(Screenshot grounding data)
[Start of section]
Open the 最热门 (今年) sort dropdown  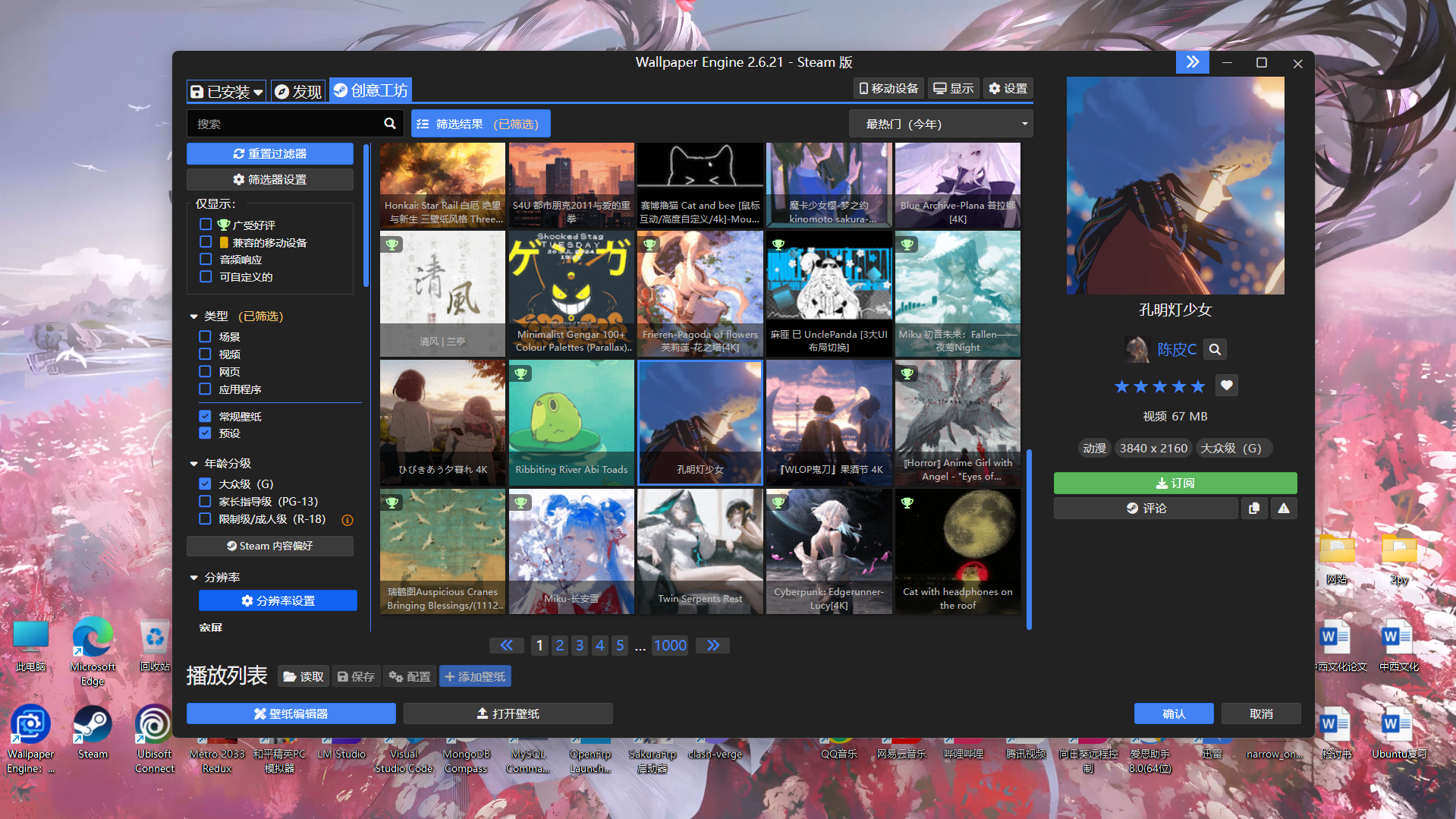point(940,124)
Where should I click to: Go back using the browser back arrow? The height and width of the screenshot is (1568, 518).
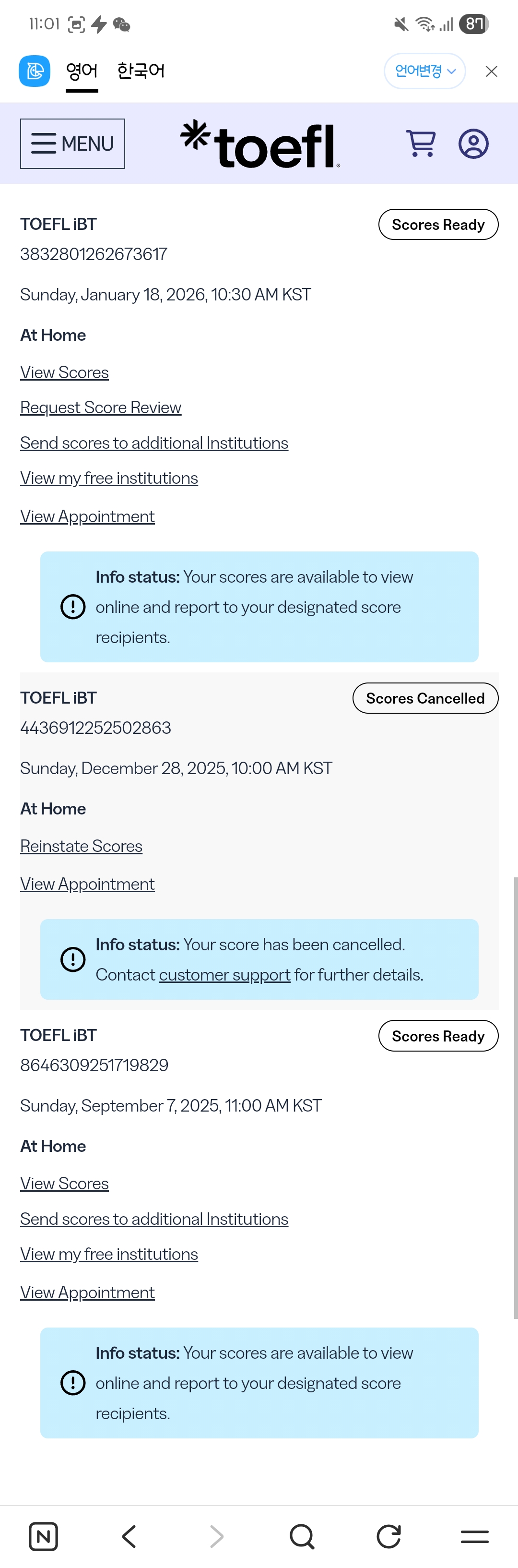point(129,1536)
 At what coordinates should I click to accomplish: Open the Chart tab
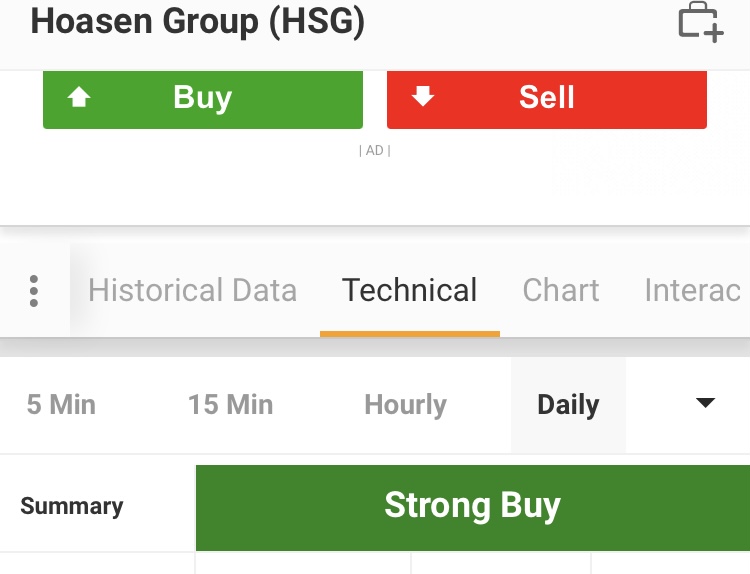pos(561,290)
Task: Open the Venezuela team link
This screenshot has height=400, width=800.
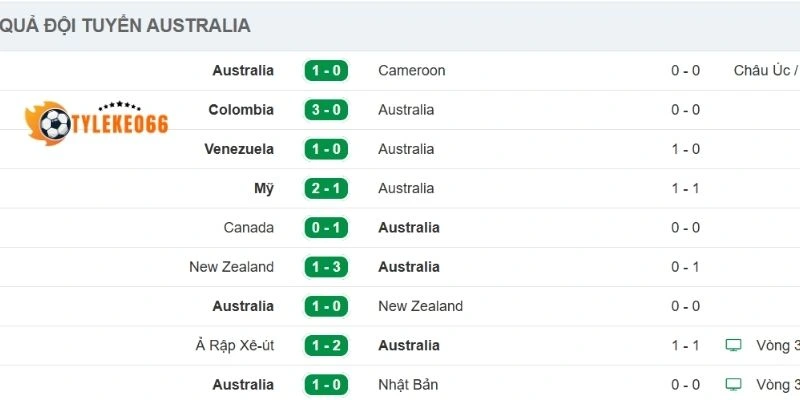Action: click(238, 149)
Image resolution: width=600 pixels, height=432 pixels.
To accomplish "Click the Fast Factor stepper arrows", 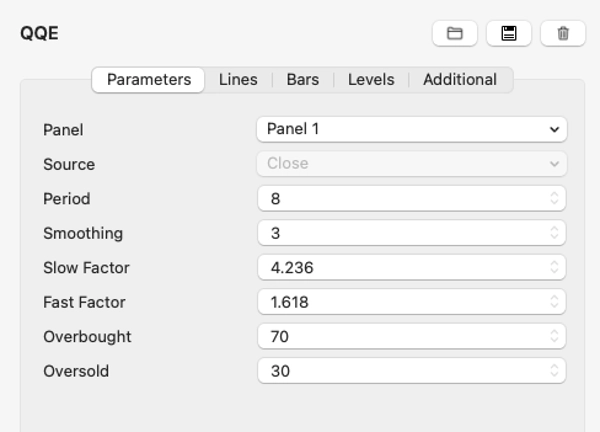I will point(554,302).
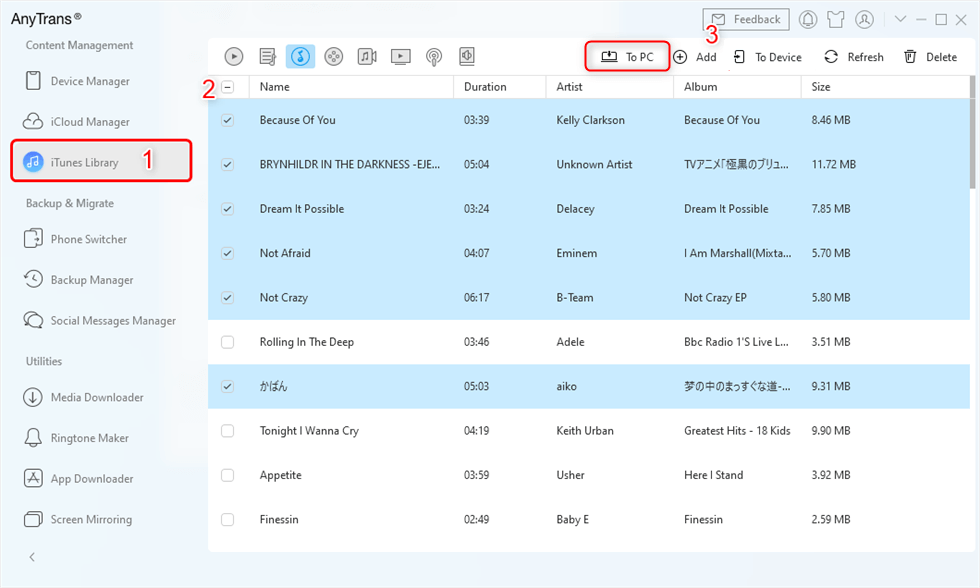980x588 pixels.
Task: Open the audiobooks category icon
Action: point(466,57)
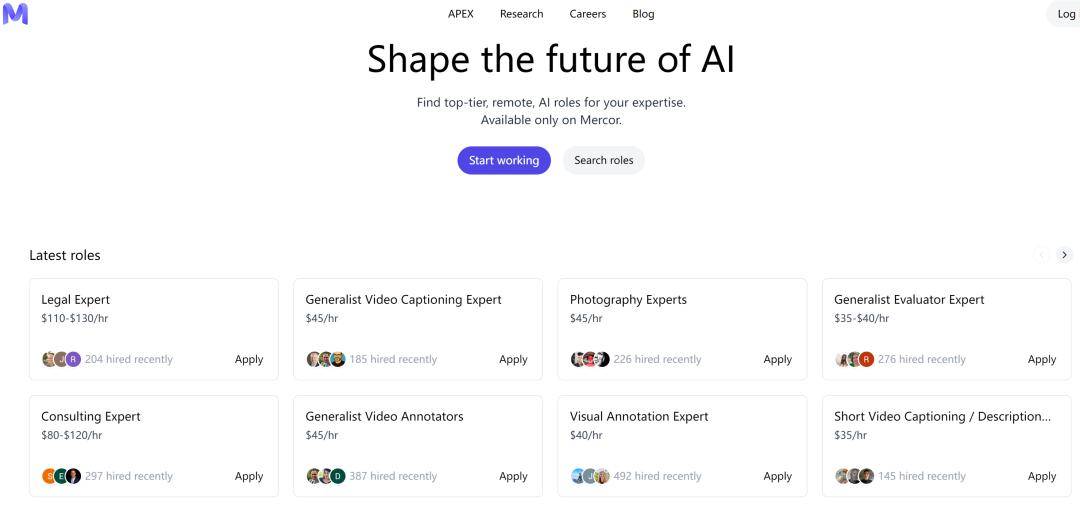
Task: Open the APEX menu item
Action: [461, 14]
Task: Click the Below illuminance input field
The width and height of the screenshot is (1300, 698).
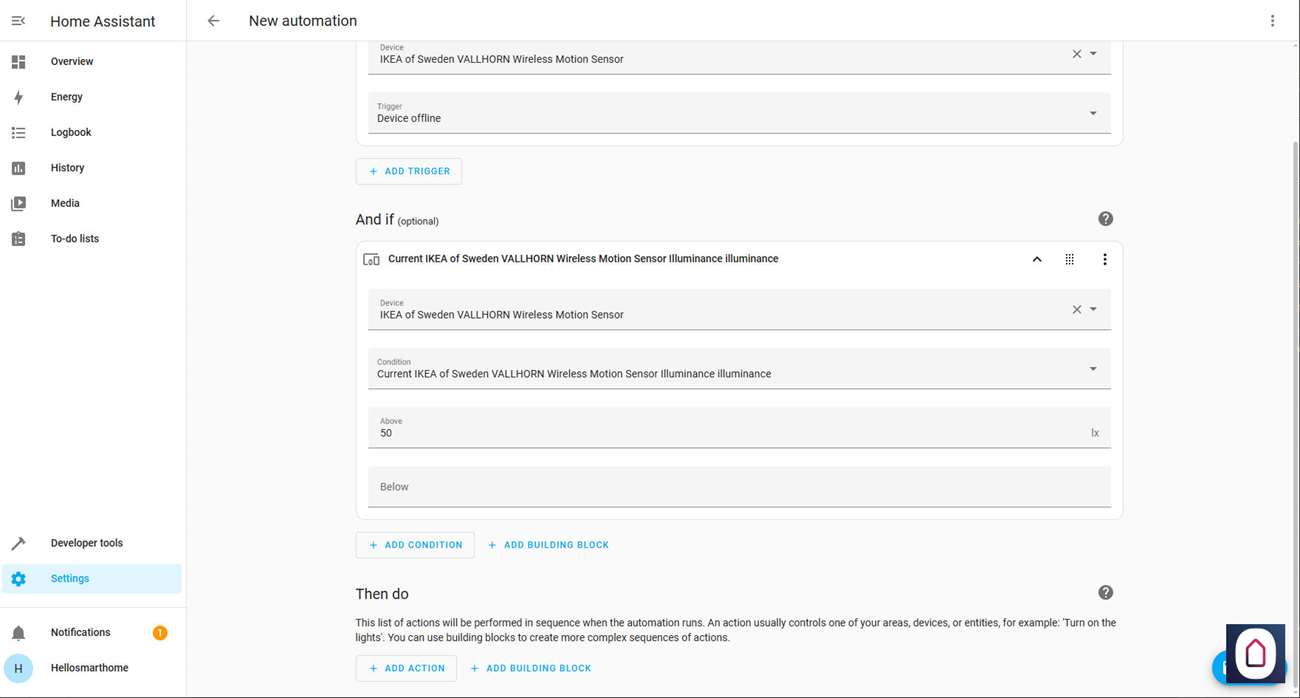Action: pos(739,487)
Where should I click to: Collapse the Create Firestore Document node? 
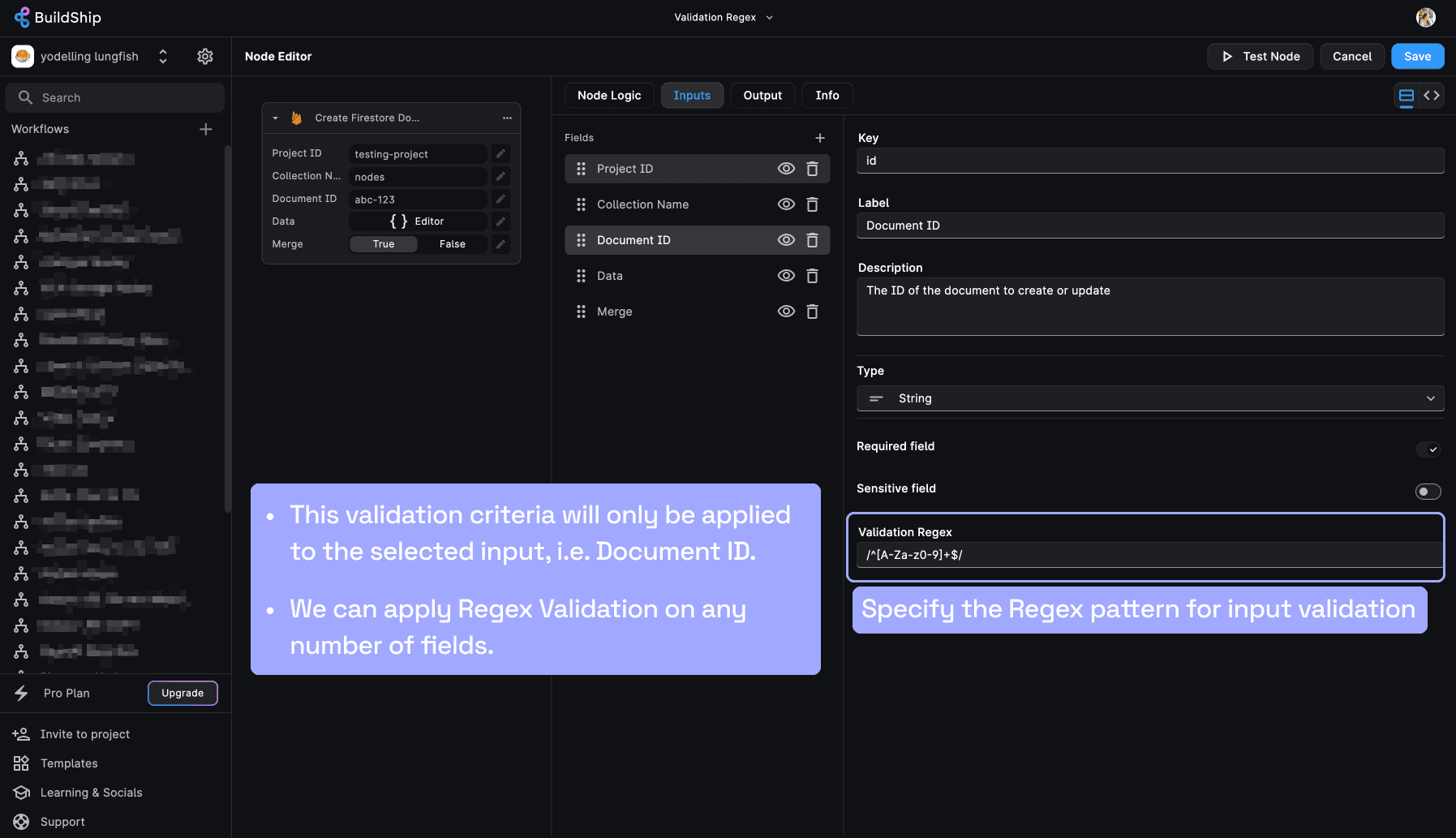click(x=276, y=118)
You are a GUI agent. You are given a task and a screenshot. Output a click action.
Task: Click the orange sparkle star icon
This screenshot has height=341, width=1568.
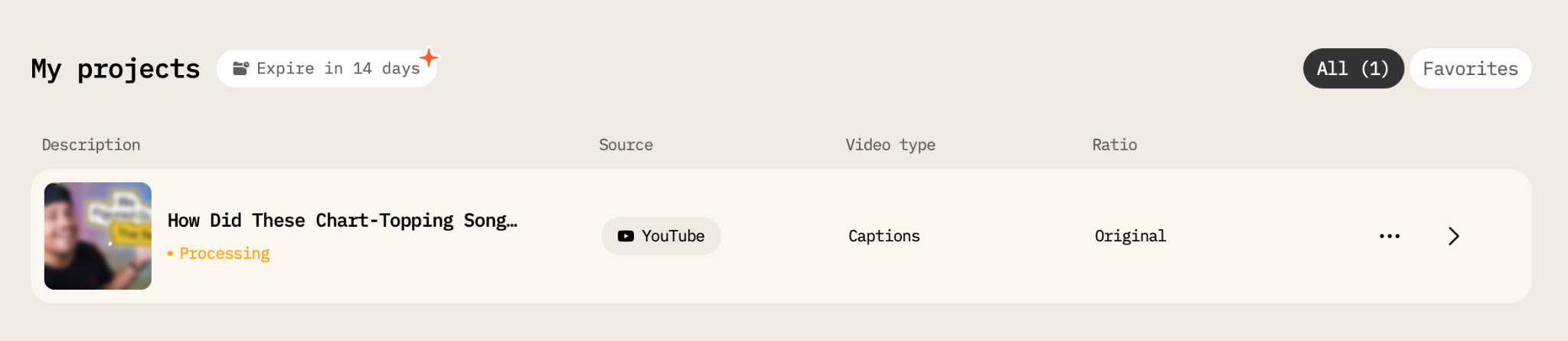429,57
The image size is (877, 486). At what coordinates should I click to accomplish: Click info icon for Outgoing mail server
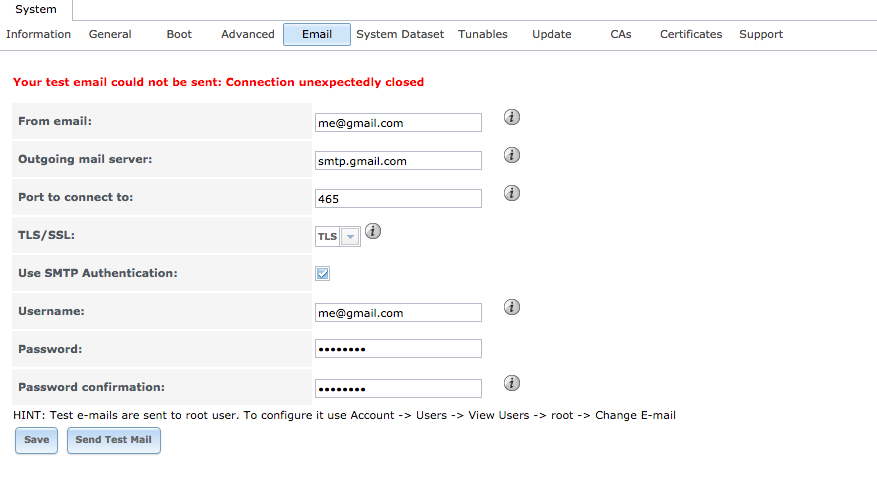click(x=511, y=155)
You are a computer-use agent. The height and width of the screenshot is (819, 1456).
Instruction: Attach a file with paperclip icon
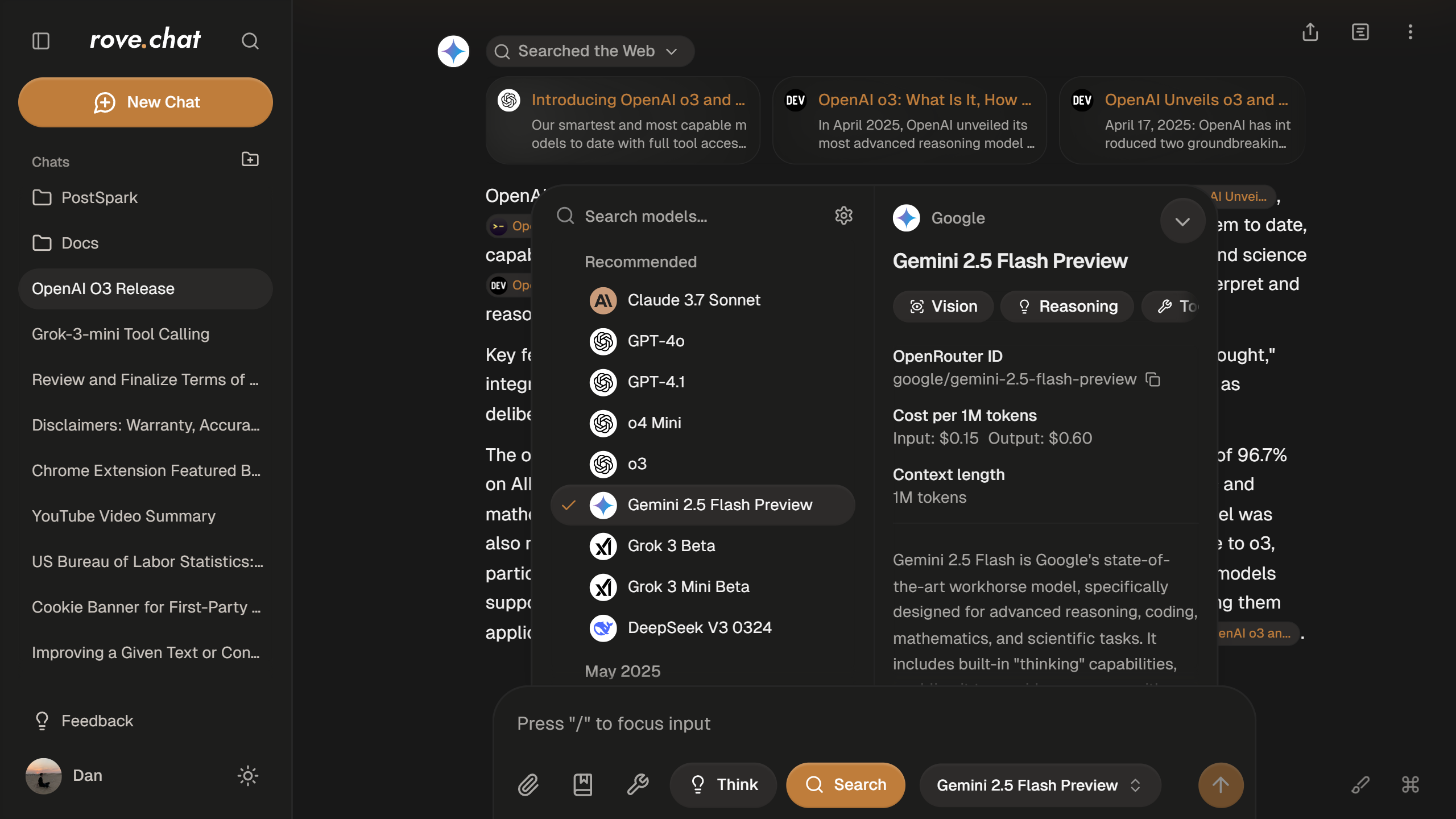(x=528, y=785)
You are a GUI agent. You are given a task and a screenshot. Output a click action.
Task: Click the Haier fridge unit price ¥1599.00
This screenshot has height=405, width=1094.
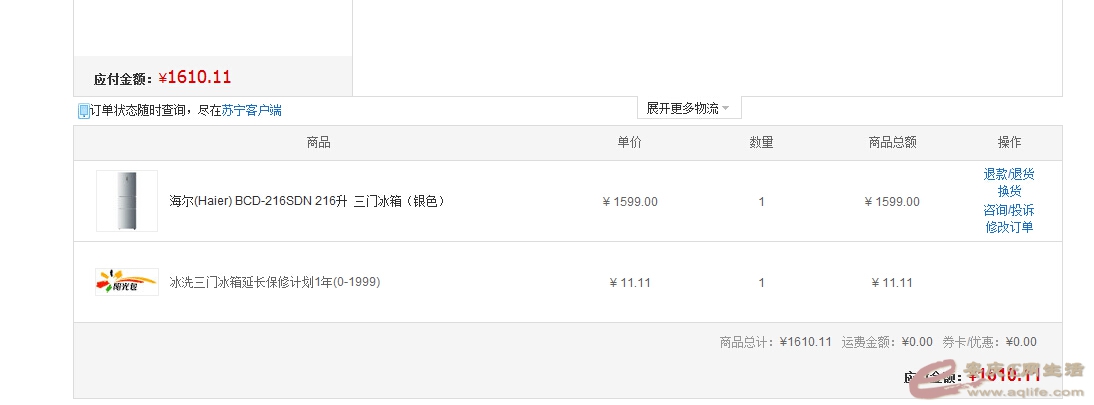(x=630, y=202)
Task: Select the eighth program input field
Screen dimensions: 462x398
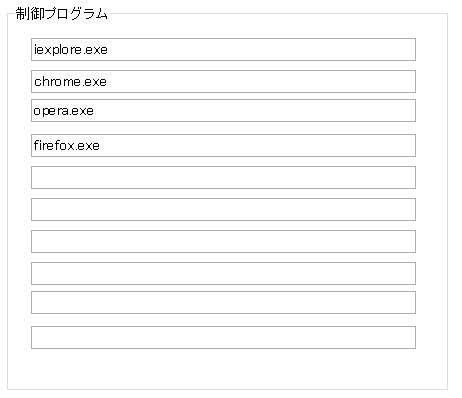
[End of section]
Exercise brief:
If a line of the data above holds the string "input", count it, then give only the final number.

Exercise result:
2